HW2CSE105W24: Homework assignment 2

CSE105W24

Due: February 1st at 5pm (no penalty late submission until 8am next morning), via Gradescope

In this assignment,

You will practice designing multiple representations of regular languages and working with general constructions of automata to demonstrate the richness of the class of regular languages. You will also distinguish between regular and nonregular languages using both closure arguments and the pumping lemma.

Resources: To review the topics for this assignment, see the class material from Weeks 2-4. We will post frequently asked questions and our answers to them in a pinned Piazza post.

Reading and extra practice problems: Sipser Chapter 1, Section 2.2. Chapter 1 exercises 1.4, 1.5, 1.6, 1.7, 1.8, 1.9, 1.10, 1.11, 1.12, 1.14, 1.15, 1.16, 1.17, 1.19, 1.20, 1.21, 1.22, 1.29, 1.30. Chapter 1 problems 1.49, 1.50, 1.51.

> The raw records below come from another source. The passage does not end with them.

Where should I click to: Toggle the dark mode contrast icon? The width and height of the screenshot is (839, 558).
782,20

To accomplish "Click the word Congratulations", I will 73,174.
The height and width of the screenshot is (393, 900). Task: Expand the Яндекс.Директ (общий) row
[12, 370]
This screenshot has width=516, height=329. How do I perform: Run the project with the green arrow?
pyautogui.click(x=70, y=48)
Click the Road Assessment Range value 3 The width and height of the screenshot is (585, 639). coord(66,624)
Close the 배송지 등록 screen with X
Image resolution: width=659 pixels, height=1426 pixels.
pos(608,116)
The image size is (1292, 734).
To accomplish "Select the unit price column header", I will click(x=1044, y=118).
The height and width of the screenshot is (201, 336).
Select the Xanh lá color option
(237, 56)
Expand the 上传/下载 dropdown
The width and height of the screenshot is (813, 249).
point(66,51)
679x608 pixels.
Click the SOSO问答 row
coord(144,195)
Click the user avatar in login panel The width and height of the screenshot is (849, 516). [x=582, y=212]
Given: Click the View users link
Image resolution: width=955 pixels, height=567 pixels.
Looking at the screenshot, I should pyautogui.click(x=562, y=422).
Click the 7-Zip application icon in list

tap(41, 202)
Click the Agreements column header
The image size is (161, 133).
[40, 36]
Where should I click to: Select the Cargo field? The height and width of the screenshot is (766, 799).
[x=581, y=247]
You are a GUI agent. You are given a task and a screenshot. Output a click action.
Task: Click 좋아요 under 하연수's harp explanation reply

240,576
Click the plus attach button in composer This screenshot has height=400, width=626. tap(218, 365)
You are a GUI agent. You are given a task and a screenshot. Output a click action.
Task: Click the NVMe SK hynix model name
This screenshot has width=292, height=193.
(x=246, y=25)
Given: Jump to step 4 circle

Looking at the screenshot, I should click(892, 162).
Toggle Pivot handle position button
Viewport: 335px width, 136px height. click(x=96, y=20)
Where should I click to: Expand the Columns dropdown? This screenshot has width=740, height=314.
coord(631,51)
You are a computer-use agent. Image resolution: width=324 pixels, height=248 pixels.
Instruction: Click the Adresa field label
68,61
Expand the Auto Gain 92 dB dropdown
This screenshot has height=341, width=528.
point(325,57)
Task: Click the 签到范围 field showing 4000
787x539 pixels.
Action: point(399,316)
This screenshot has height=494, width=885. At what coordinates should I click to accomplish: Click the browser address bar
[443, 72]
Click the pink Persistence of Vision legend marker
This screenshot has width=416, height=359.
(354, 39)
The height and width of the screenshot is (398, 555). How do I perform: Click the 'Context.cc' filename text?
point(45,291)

For all HW assignments: Weekly homework may be done individually or in groups of up to 3 students. You may switch HW partners for different HW assignments. Please ensure your name(s) and PID(s) are clearly visible on the first page of your homework submission and then upload the PDF to Gradescope. If working in a group, submit only one submission per group: one partner uploads the submission through their Gradescope account and then adds the other group member(s) to the Gradescope submission by selecting their name(s) in the “Add Group Members" dialog box. You will need to re-add your group member(s) every time you resubmit a new version of your assignment. Each homework question will be graded either for correctness (including clear and precise explanations and justifications of all answers) or fair effort completeness. For “graded for correctness” questions: collaboration is allowed only with CSE 105 students in your group; if your group has questions about a problem, you may ask in drop-in help hours or post a private post (visible only to the Instructors) on Piazza. For “graded for completeness” questions: collaboration is allowed with any CSE 105 students this quarter; if your group has questions about a problem, you may ask in drop-in help hours or post a public post on Piazza.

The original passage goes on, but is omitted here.